GIVEN REQUEST :: Duplicate the lines below, beginning with the line containing "The height and" and ending with the line containing "The image size is (1280, 719).", both included. Leave the pictures out of your copy.

::::

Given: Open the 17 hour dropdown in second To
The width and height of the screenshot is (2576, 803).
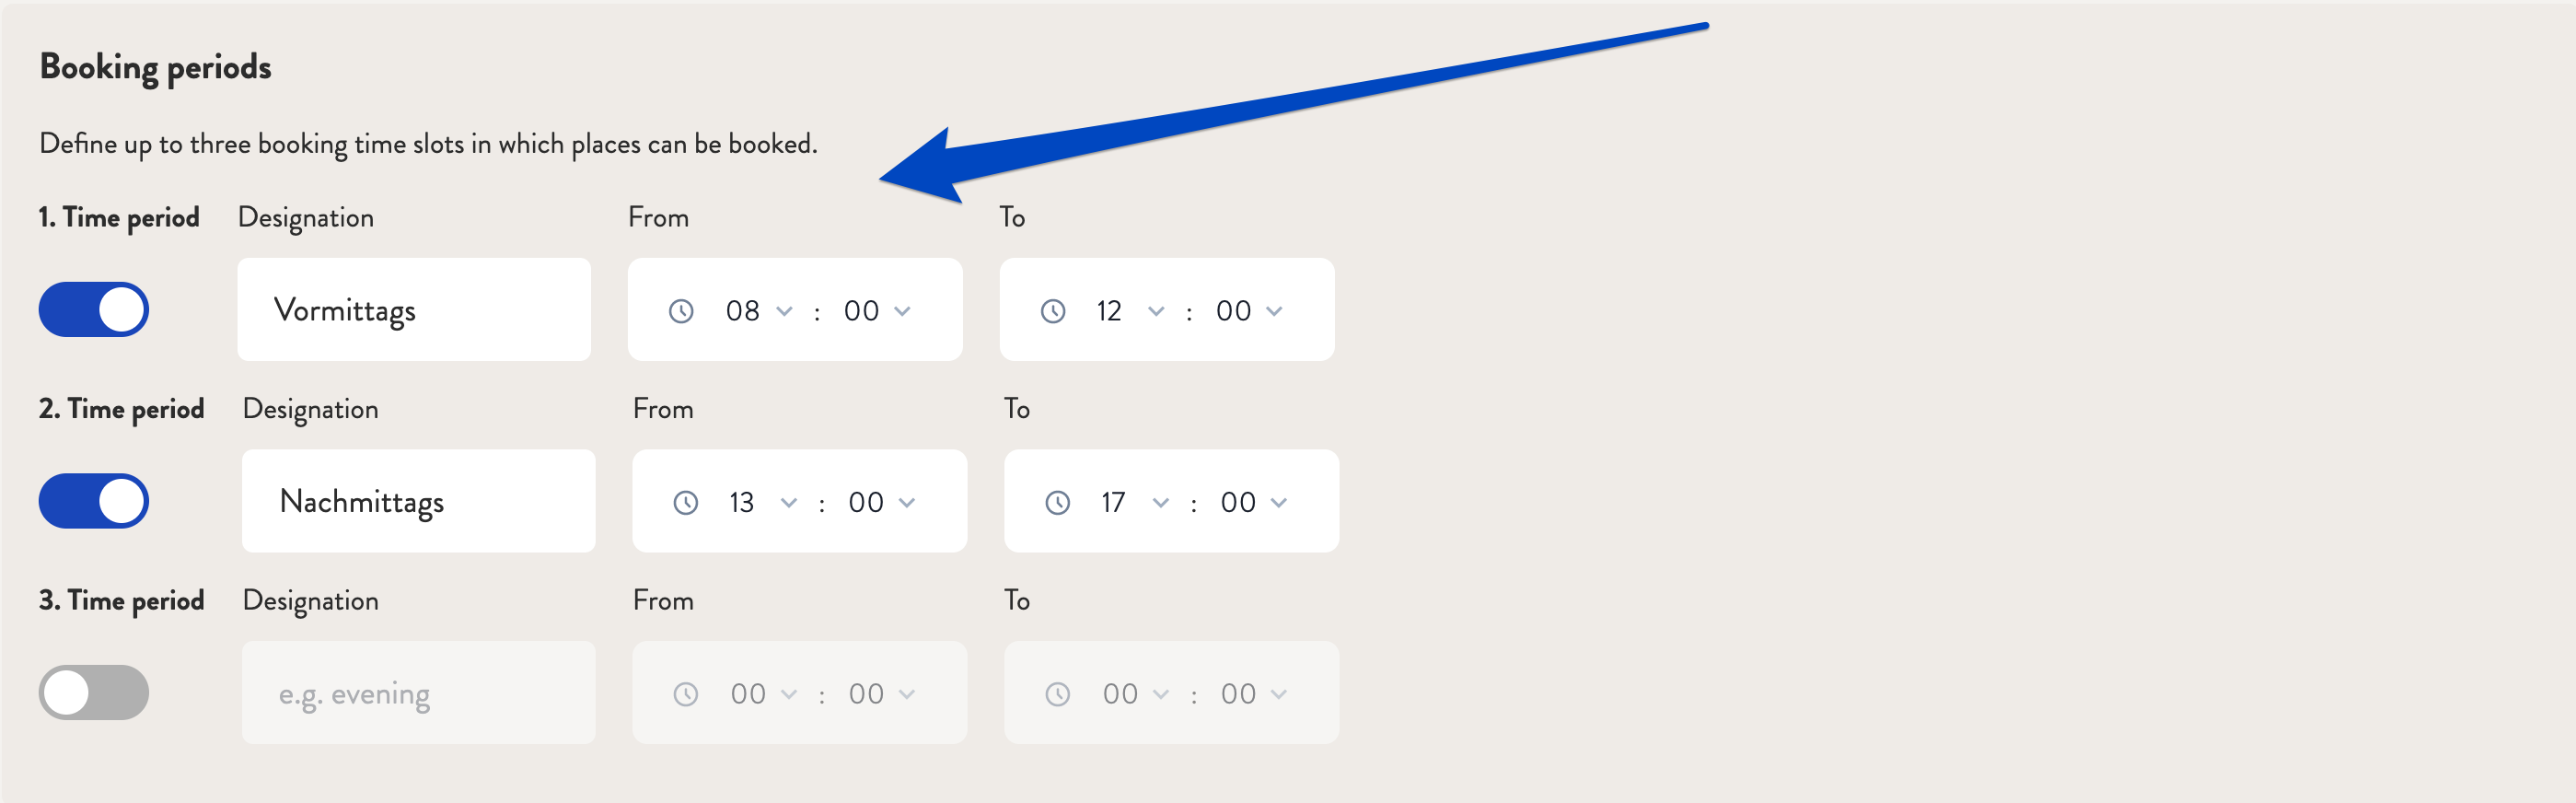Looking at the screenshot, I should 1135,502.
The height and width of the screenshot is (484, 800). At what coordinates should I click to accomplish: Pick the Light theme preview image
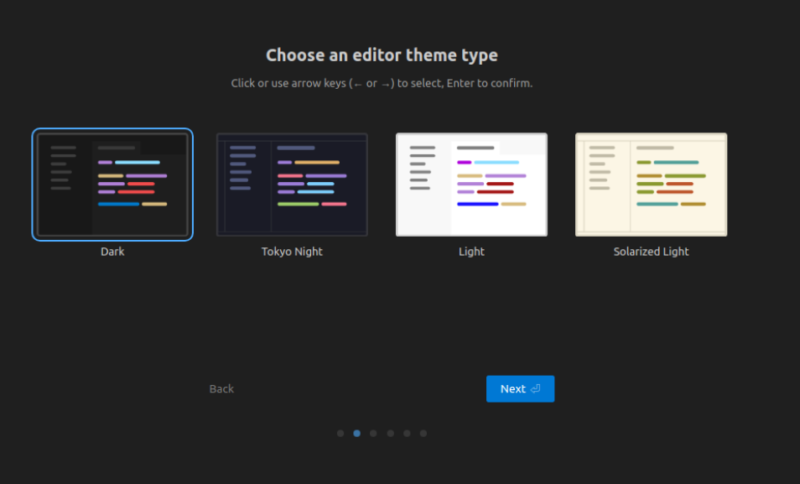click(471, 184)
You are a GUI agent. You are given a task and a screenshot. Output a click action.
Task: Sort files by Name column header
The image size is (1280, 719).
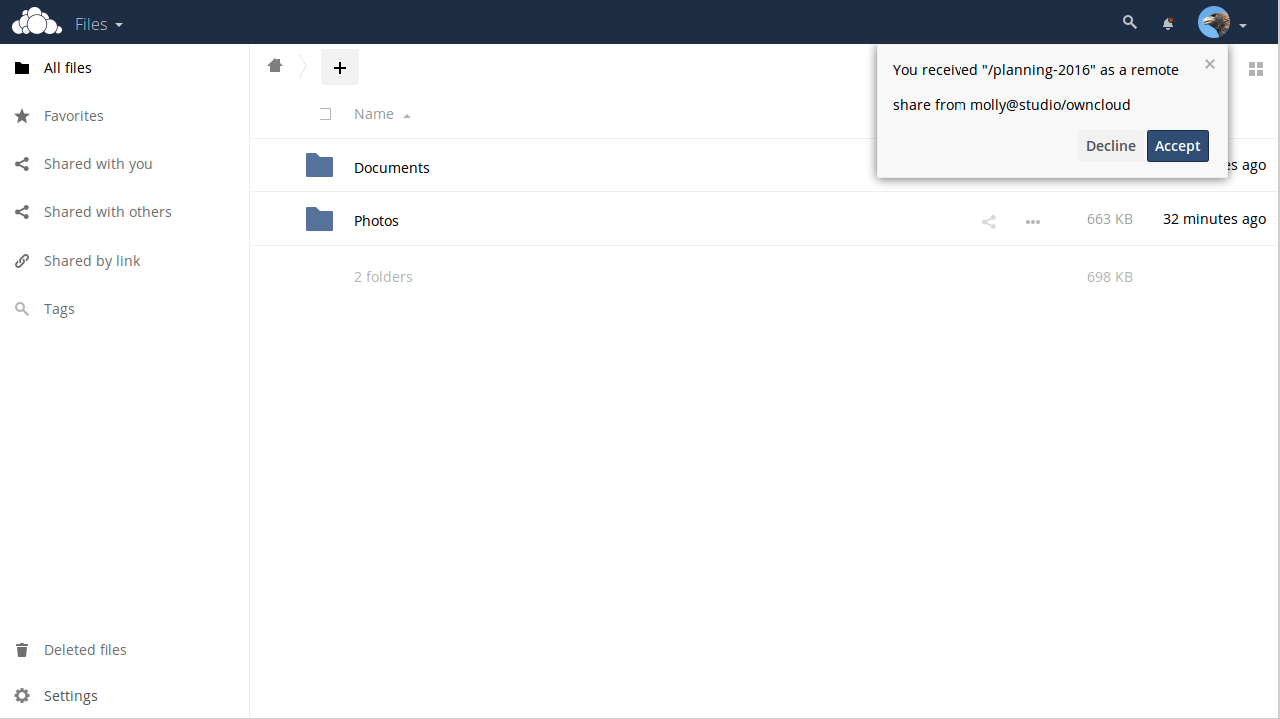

::::

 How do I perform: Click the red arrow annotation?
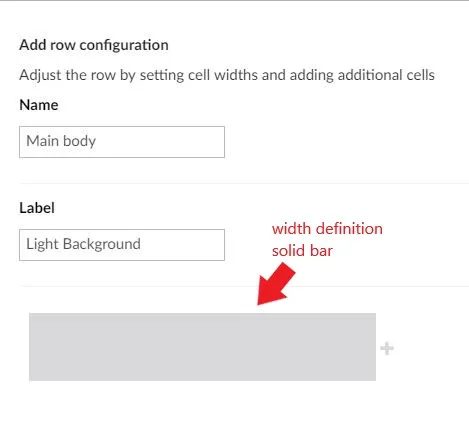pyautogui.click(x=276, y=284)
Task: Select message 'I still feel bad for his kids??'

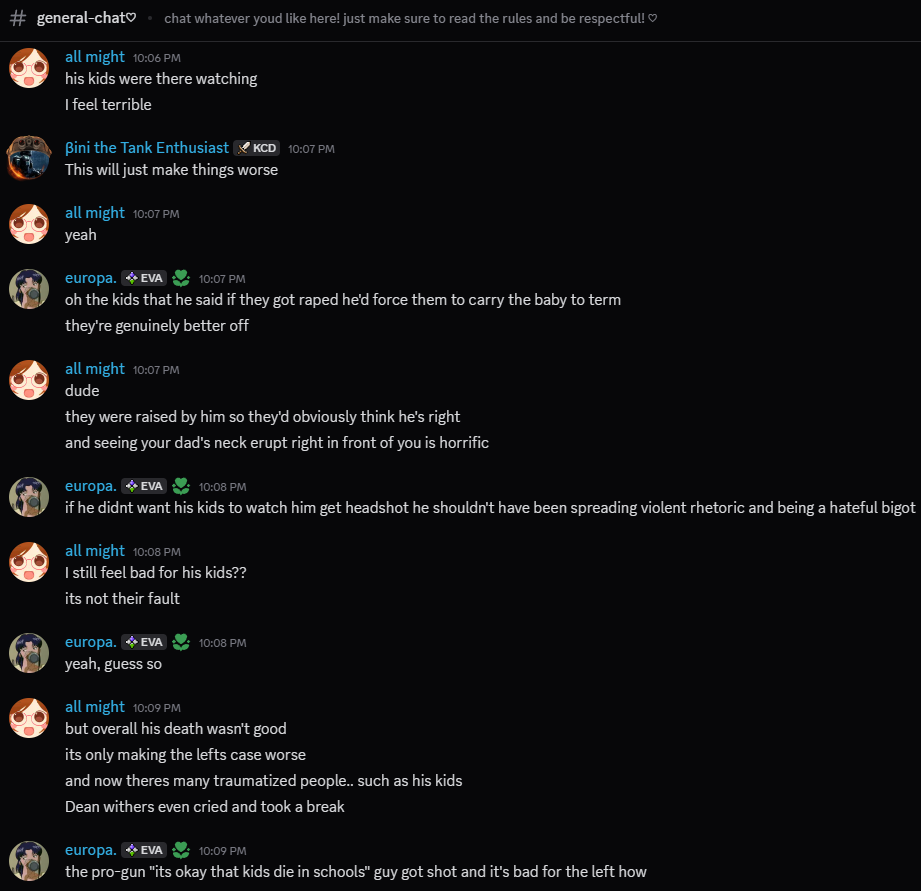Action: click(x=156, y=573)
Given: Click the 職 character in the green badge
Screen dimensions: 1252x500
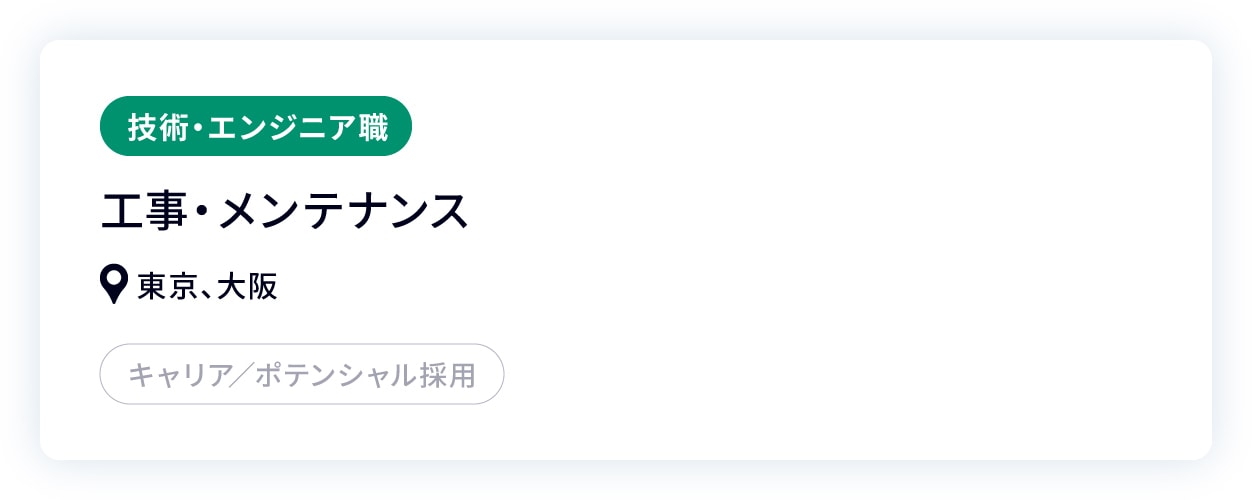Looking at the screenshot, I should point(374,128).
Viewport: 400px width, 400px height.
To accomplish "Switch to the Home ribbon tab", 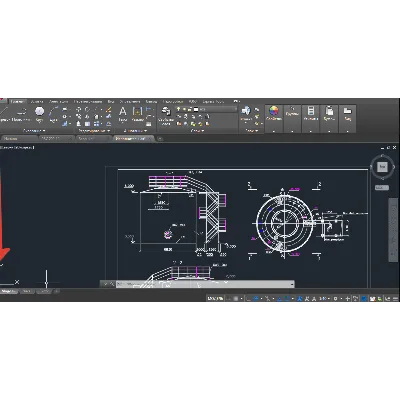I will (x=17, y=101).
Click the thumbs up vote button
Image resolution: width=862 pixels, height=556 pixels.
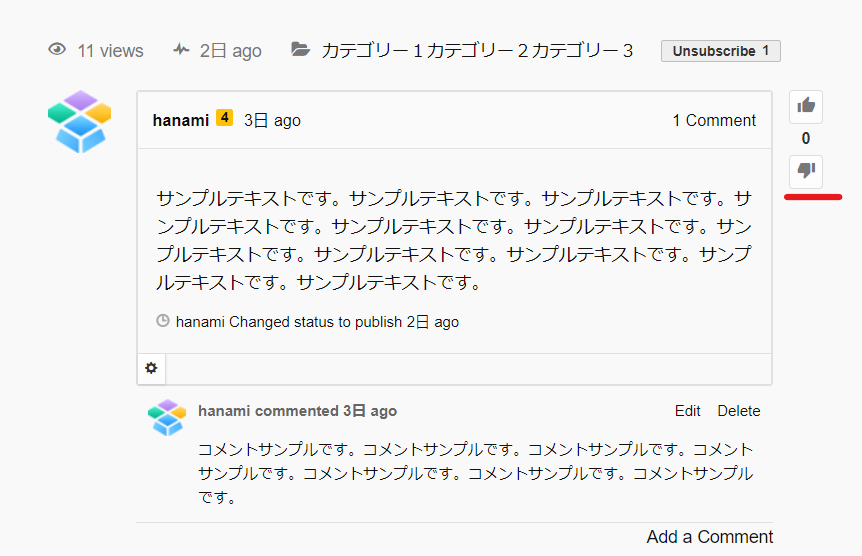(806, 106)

::::

WRITTEN RESPONSE ::
The height and width of the screenshot is (484, 800). At what coordinates should I click to accomplish: Pick the Light theme preview image
click(471, 184)
You are a GUI agent. You are given a task and a screenshot. Output a click action.
Task: Sort files by Name column header
The image size is (1280, 719).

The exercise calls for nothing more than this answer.